TRY IT
Among the entries below, find all lines that include "Festival" and copy them.

SOURCE DATA
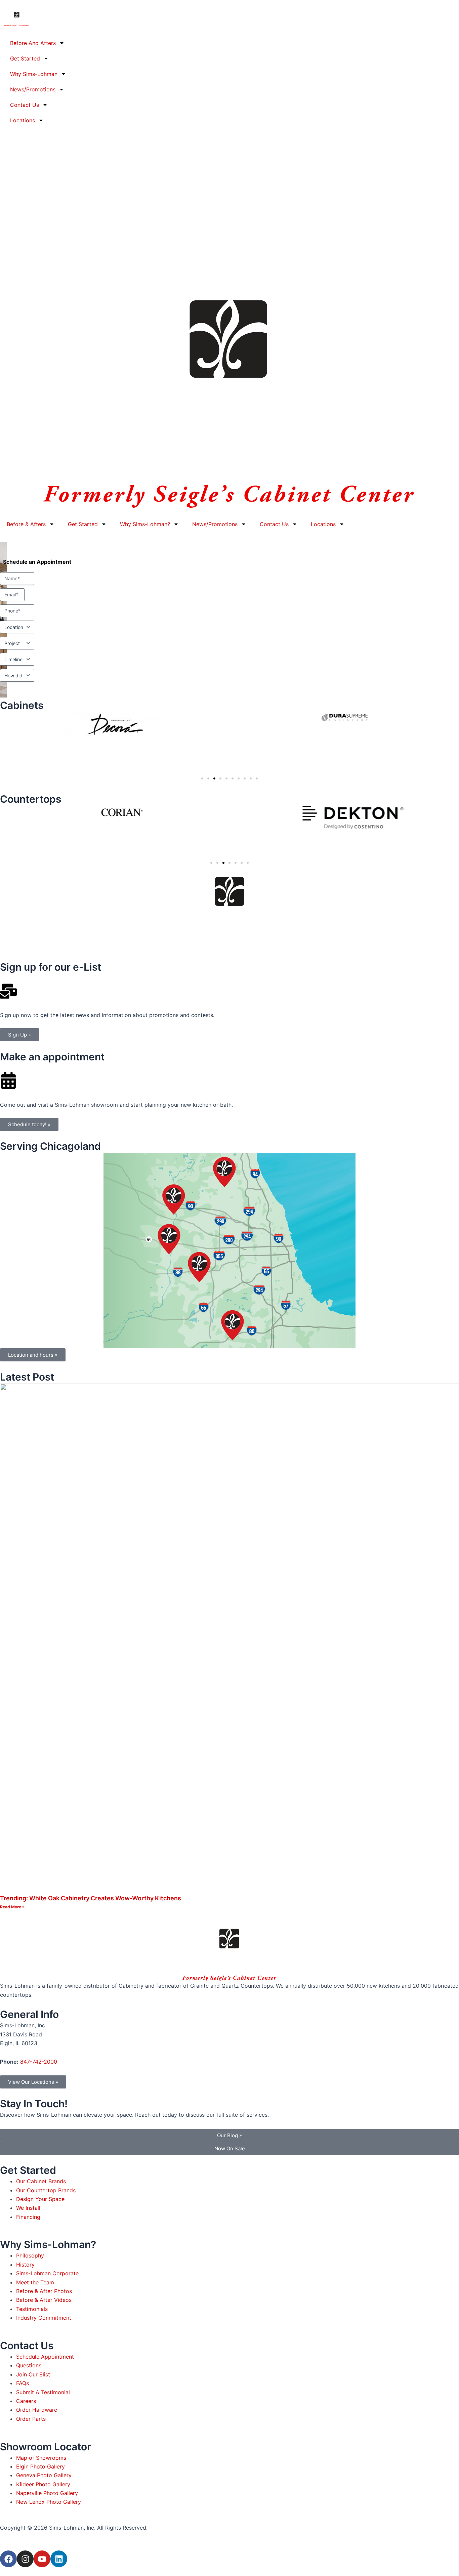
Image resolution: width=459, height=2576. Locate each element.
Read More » (12, 1906)
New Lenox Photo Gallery (48, 2501)
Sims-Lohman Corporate (47, 2273)
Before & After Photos (44, 2291)
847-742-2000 (38, 2061)
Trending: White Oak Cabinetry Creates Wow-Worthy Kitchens (90, 1898)
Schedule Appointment (45, 2356)
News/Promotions (32, 89)
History (25, 2264)
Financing (28, 2216)
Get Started (25, 58)
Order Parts (31, 2418)
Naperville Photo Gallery (47, 2493)
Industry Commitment (43, 2317)
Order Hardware (36, 2409)
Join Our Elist (33, 2374)
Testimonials (32, 2309)
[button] (202, 778)
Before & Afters (26, 524)
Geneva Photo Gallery (44, 2475)
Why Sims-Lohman (33, 74)
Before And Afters (33, 43)
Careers (26, 2401)
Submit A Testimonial (43, 2392)
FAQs (22, 2383)
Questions (28, 2365)
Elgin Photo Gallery (40, 2466)
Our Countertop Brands (46, 2190)
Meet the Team (35, 2282)
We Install (28, 2207)
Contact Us (24, 104)
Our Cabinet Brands (41, 2181)
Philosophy (30, 2255)
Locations (22, 120)
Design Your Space (40, 2199)
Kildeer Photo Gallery (43, 2484)
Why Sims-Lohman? (145, 524)
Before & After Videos (44, 2299)
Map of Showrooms (41, 2457)
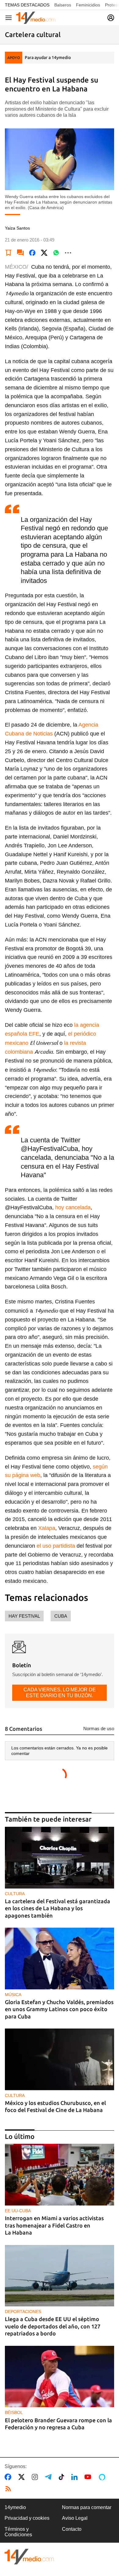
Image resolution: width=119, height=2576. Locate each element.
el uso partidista (56, 1546)
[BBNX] (29, 2556)
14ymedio (15, 2507)
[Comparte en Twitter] (44, 253)
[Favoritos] (8, 253)
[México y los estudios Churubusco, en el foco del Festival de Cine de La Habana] (59, 2059)
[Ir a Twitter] (22, 2477)
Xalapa (46, 1528)
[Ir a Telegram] (49, 2477)
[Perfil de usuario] (110, 17)
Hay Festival (24, 1616)
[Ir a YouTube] (89, 2477)
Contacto (71, 2529)
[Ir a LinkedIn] (75, 2477)
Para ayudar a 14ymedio (48, 57)
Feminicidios (88, 4)
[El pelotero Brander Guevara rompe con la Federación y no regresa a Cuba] (59, 2377)
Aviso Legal (75, 2518)
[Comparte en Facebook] (32, 253)
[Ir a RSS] (9, 2489)
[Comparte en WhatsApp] (56, 253)
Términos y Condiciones (18, 2531)
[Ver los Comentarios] (20, 253)
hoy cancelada (73, 1207)
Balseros (62, 4)
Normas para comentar (86, 2507)
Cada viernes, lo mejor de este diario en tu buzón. (59, 1692)
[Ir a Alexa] (103, 2477)
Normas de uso (98, 1728)
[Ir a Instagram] (36, 2477)
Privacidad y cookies (27, 2518)
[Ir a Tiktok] (63, 2477)
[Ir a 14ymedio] (35, 17)
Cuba (60, 1616)
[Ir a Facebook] (9, 2477)
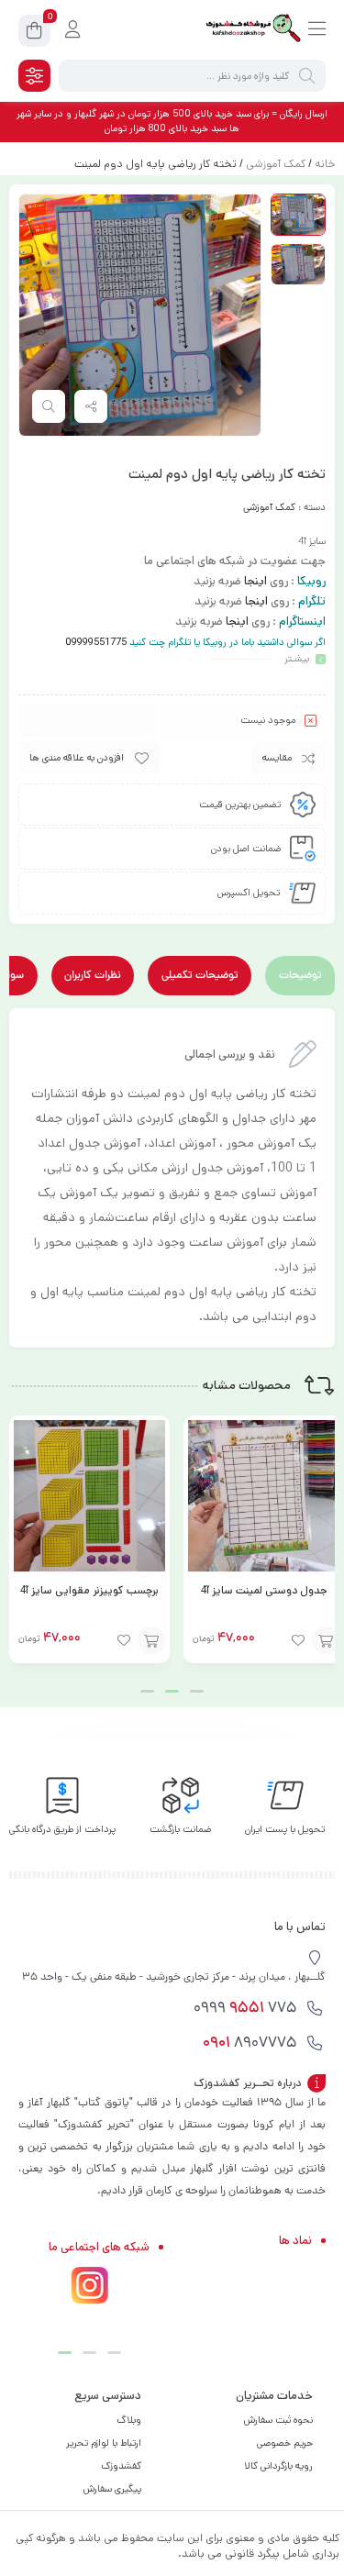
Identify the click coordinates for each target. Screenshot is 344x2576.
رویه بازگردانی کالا (278, 2466)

RESULT OF THIS TASK
[México y los estudios Churubusco, en el foco del Festival de Cine de La Habana] (59, 2059)
Hay Festival (24, 1616)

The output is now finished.